* **Data shown**
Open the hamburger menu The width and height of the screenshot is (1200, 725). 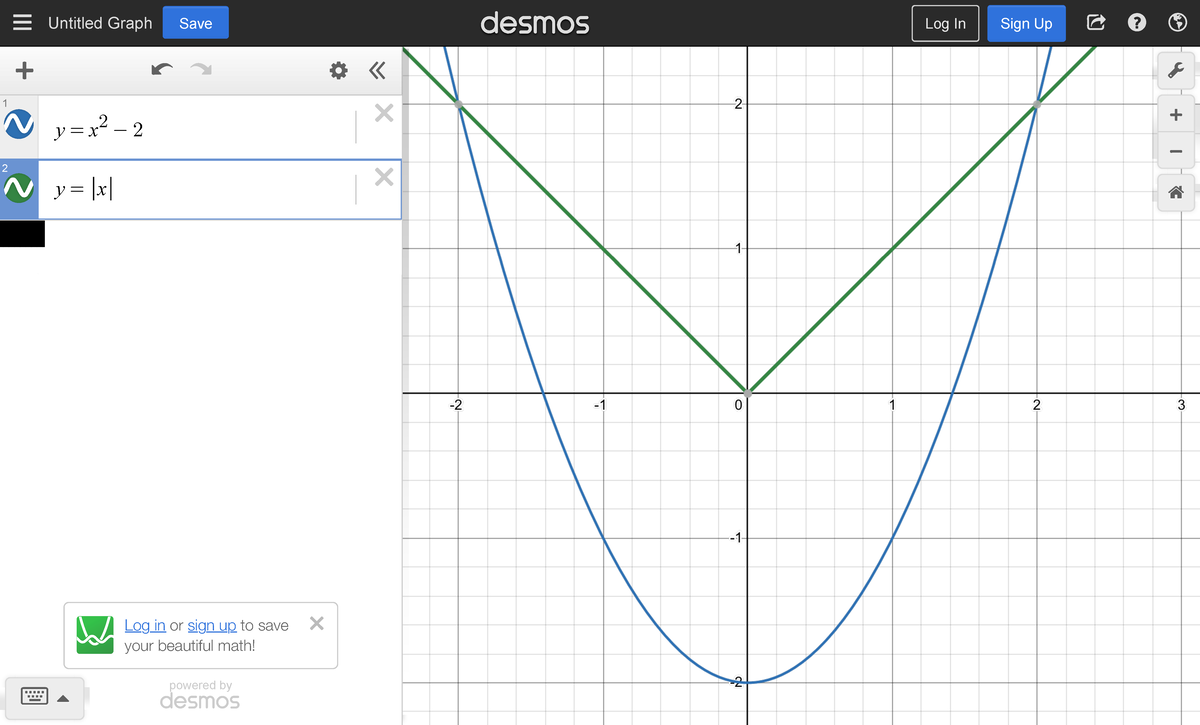pos(22,22)
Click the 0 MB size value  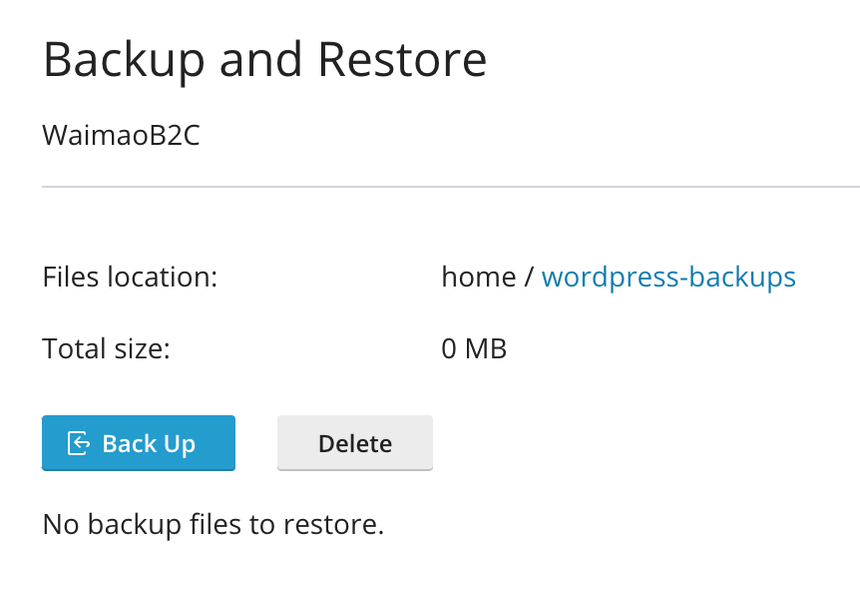(475, 349)
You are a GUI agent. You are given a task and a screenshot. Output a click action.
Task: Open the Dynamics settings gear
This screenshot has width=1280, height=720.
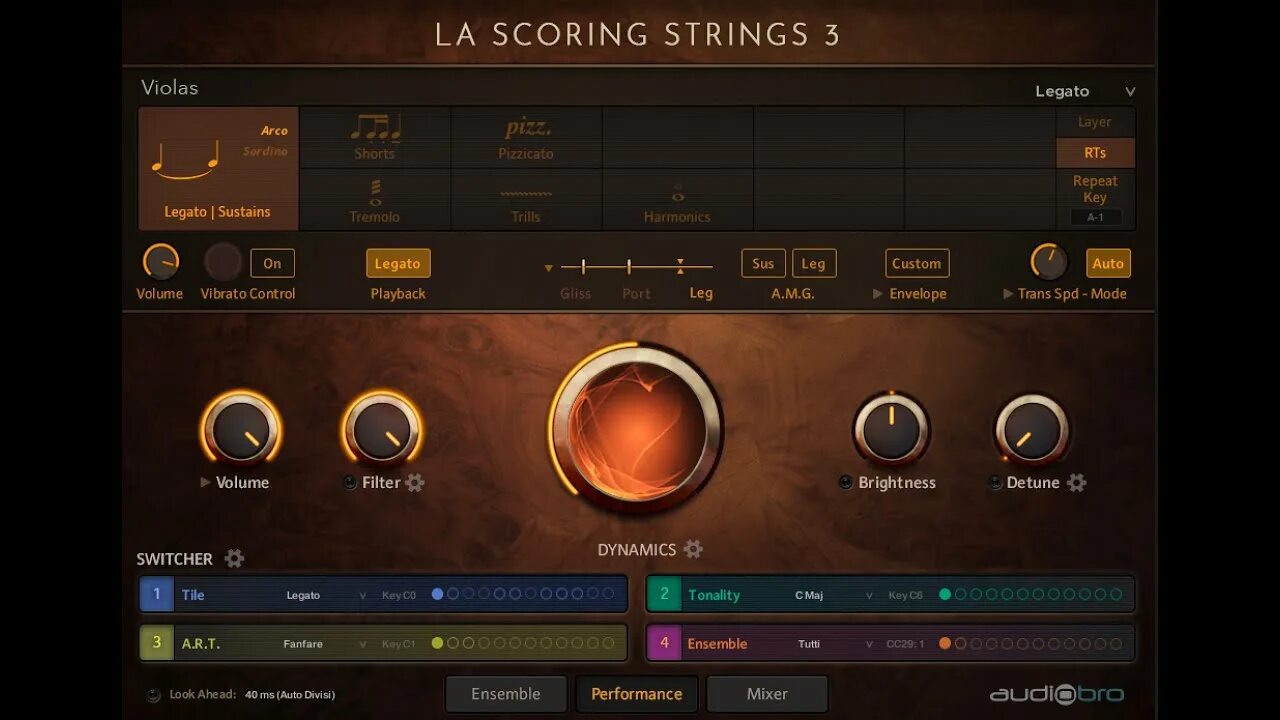click(x=693, y=549)
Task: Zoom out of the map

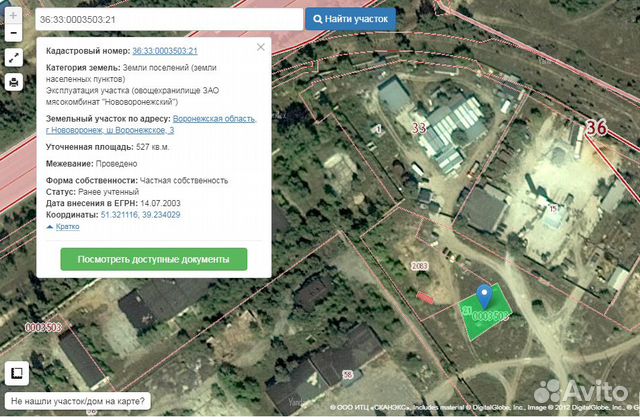Action: pyautogui.click(x=13, y=34)
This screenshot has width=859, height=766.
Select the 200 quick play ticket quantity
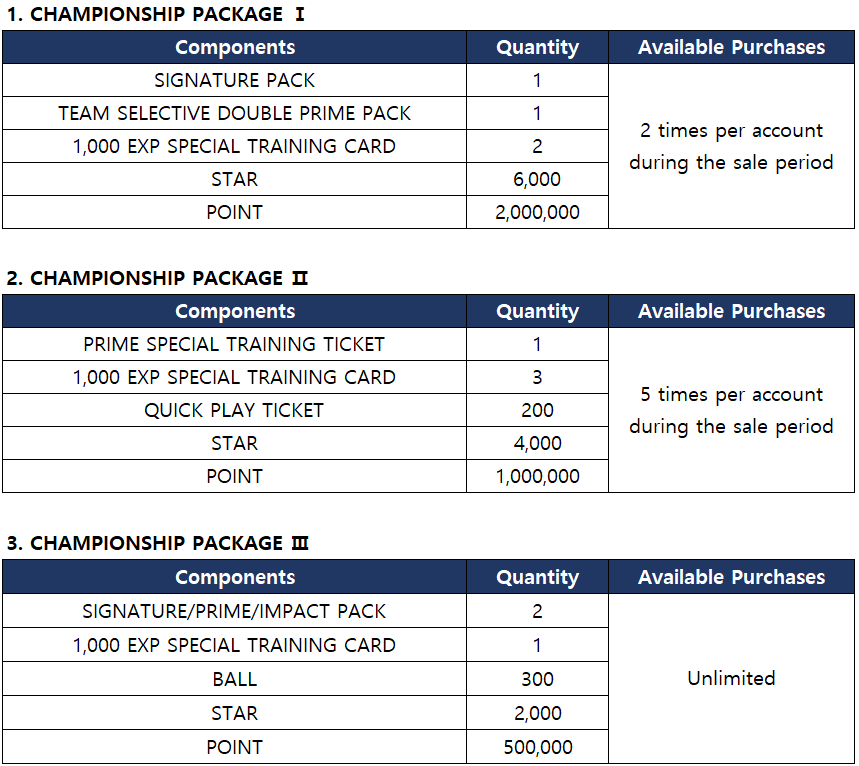(x=537, y=410)
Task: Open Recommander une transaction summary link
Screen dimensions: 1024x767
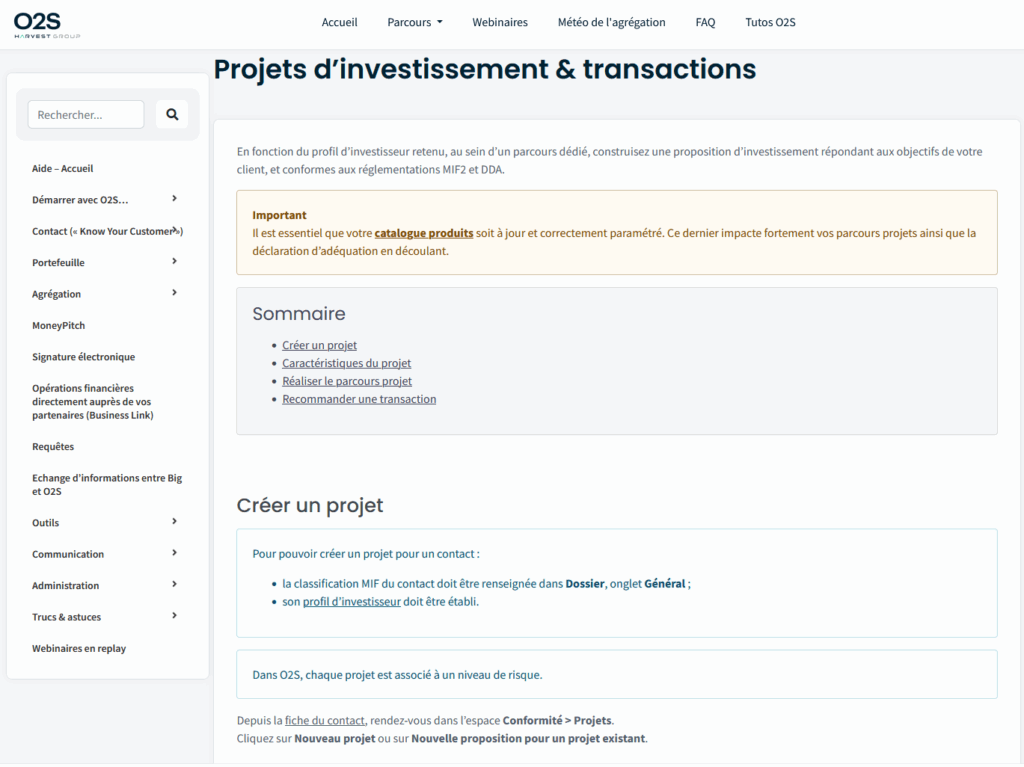Action: pos(359,399)
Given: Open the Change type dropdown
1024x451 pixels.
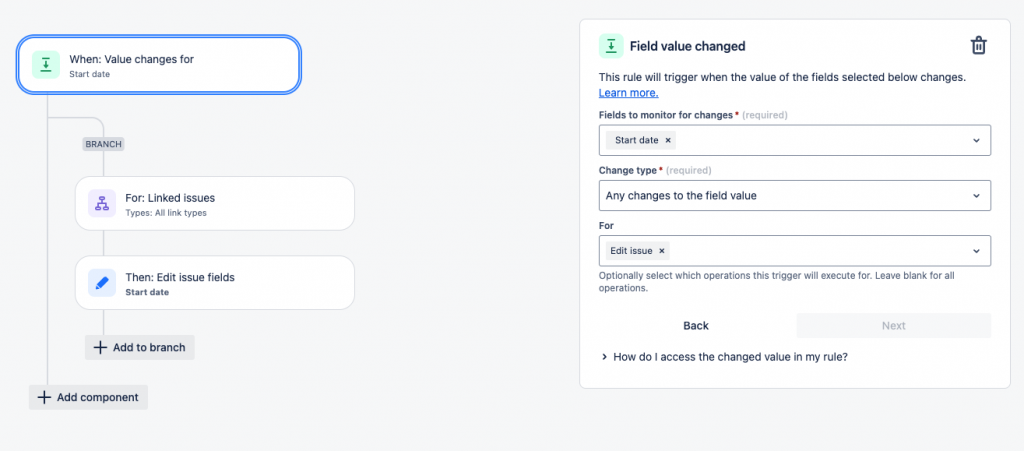Looking at the screenshot, I should click(x=977, y=196).
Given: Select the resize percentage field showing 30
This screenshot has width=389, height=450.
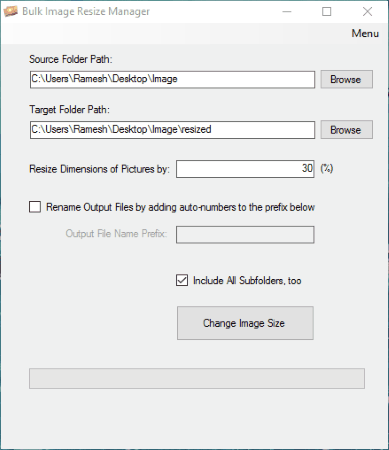Looking at the screenshot, I should [245, 169].
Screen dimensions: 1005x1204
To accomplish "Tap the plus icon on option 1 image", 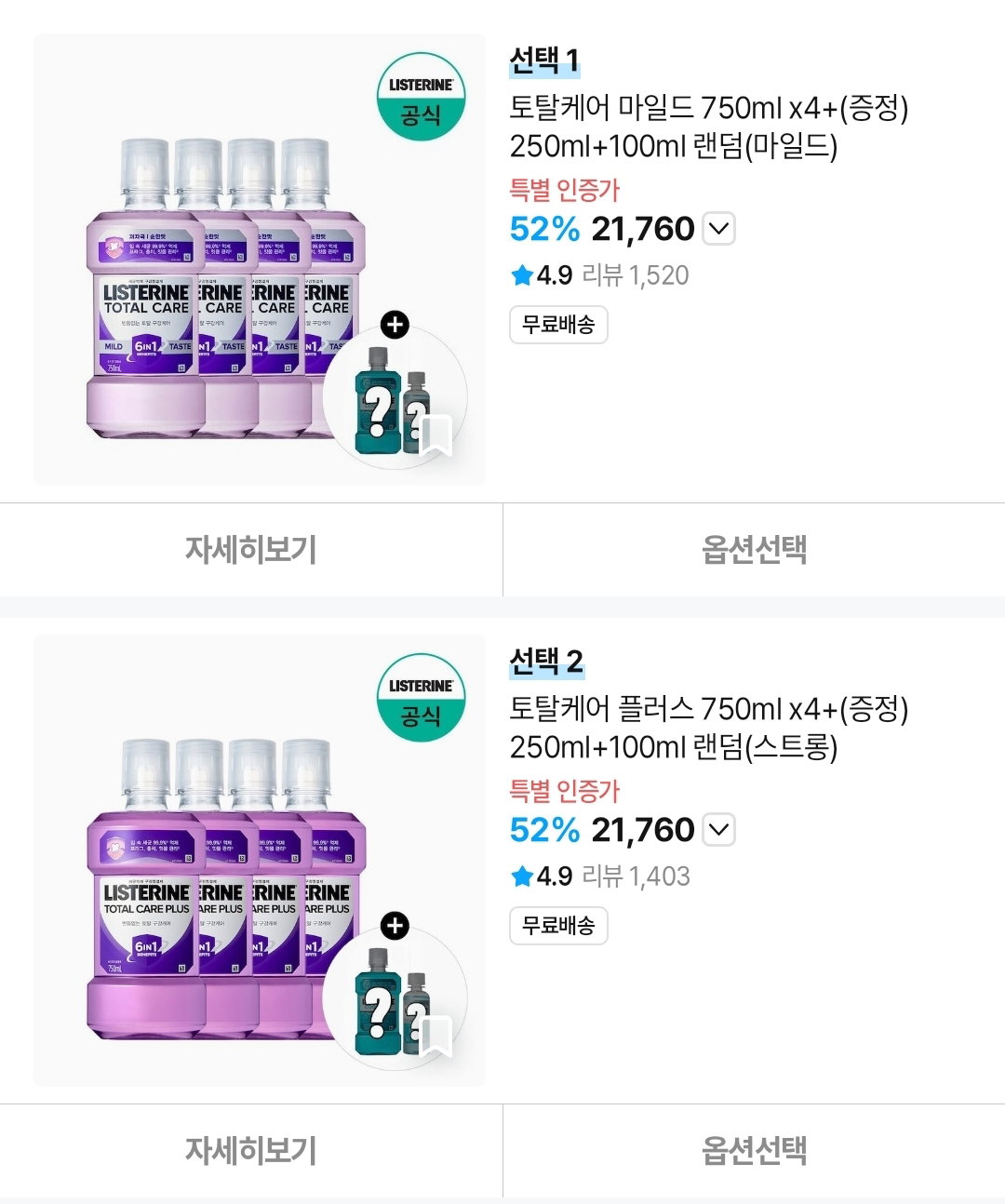I will click(x=395, y=325).
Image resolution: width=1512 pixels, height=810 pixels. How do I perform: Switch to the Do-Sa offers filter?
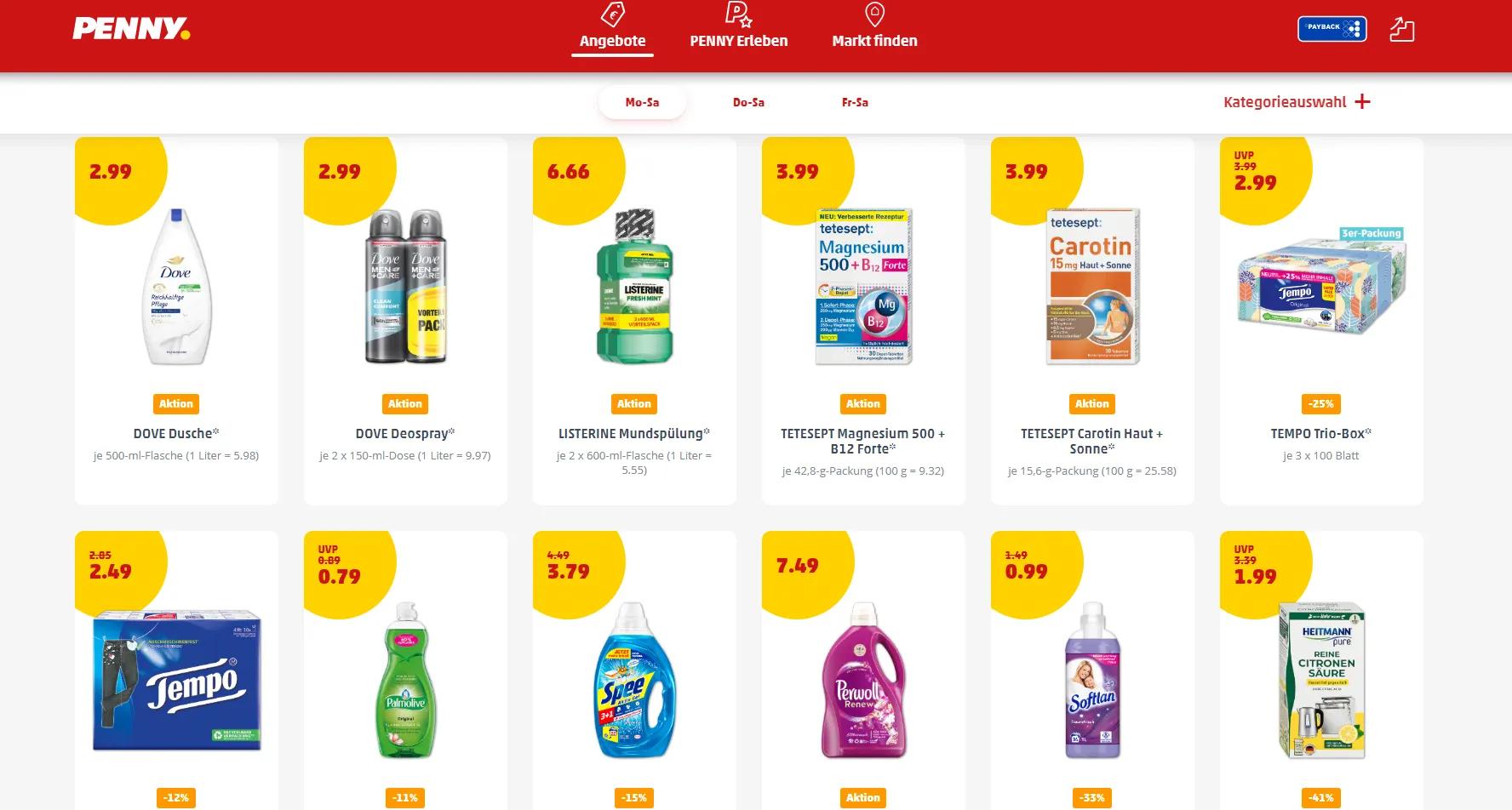coord(748,102)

* **Task description**
Your copy should run from the line that has "Image resolution: width=1512" through the last line above, exactly, with both ends in and pictures out.

* **Your solution**
Image resolution: width=1512 pixels, height=810 pixels. How do I perform: Switch to the Do-Sa offers filter?
coord(748,102)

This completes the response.